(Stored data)
====================

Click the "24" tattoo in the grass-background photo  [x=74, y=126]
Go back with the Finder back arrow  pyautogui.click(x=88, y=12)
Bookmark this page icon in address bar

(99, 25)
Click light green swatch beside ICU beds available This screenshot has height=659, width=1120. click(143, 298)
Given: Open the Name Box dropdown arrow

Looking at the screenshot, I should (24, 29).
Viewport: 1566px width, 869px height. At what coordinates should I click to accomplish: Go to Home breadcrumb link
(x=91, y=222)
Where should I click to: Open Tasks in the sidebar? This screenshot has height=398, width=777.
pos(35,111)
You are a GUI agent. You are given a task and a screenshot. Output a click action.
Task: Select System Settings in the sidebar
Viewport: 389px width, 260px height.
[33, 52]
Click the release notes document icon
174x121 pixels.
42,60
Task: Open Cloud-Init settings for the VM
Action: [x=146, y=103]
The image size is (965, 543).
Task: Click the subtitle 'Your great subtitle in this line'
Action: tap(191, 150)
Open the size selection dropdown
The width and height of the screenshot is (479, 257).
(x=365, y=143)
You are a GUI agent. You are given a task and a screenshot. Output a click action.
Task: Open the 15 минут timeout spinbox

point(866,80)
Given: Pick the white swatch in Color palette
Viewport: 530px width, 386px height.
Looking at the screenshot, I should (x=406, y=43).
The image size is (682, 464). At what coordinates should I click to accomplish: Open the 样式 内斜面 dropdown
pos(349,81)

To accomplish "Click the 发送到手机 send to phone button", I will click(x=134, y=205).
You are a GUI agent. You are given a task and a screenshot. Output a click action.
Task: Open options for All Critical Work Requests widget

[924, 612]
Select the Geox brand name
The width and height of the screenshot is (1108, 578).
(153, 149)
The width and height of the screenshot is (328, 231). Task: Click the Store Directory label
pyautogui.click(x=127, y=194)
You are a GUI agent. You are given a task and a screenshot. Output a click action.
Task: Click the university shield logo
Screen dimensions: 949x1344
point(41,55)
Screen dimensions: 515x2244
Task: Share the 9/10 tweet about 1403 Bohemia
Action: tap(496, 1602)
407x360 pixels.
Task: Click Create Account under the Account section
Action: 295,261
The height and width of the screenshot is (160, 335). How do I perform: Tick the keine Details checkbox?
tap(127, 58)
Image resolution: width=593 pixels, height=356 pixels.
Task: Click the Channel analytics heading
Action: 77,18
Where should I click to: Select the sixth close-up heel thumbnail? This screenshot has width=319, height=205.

====================

Print each entry exactly as it appears above.

Click the "24" tattoo in the grass-background photo  [x=74, y=126]
Go back with the Finder back arrow  pyautogui.click(x=88, y=12)
Bookmark this page icon in address bar

(99, 25)
Click light green swatch beside ICU beds available This screenshot has height=659, width=1120. click(143, 298)
Given: Open the Name Box dropdown arrow

Looking at the screenshot, I should (24, 29).
Viewport: 1566px width, 869px height. At what coordinates should I click to accomplish: Go to Home breadcrumb link
(x=91, y=222)
Where should I click to: Open Tasks in the sidebar? This screenshot has height=398, width=777.
pos(35,111)
You are a GUI agent. You are given a task and a screenshot. Output a click action.
Task: Select System Settings in the sidebar
Viewport: 389px width, 260px height.
[33, 52]
Click the release notes document icon
174x121 pixels.
42,60
Task: Open Cloud-Init settings for the VM
Action: [x=146, y=103]
The image size is (965, 543).
Task: Click the subtitle 'Your great subtitle in this line'
Action: tap(191, 150)
Open the size selection dropdown
The width and height of the screenshot is (479, 257).
(x=365, y=143)
You are a GUI agent. You are given a task and a screenshot. Output a click action.
Task: Open the 15 минут timeout spinbox

point(866,80)
Given: Pick the white swatch in Color palette
Viewport: 530px width, 386px height.
Looking at the screenshot, I should (x=406, y=43).
The image size is (682, 464). At what coordinates should I click to accomplish: Open the 样式 内斜面 dropdown
pos(349,81)

To accomplish "Click the 发送到手机 send to phone button", I will click(x=134, y=205).
You are a GUI agent. You are given a task and a screenshot. Output a click action.
Task: Open options for All Critical Work Requests widget

[924, 612]
Select the Geox brand name
The width and height of the screenshot is (1108, 578).
(153, 149)
The width and height of the screenshot is (328, 231). Task: Click the Store Directory label
pyautogui.click(x=127, y=194)
You are a GUI agent. You are given a task and a screenshot. Output a click action.
Task: Click the university shield logo
Screen dimensions: 949x1344
point(41,55)
Screen dimensions: 515x2244
Task: Share the 9/10 tweet about 1403 Bohemia
Action: tap(496, 1602)
407x360 pixels.
Task: Click Create Account under the Account section
Action: 295,261
The height and width of the screenshot is (160, 335). How do I perform: Tick the keine Details checkbox?
tap(127, 58)
Image resolution: width=593 pixels, height=356 pixels.
Task: Click the Channel analytics heading
Action: 77,18
Where should I click to: Select the sixth close-up heel thumbnail? This screenshot has width=319, height=205.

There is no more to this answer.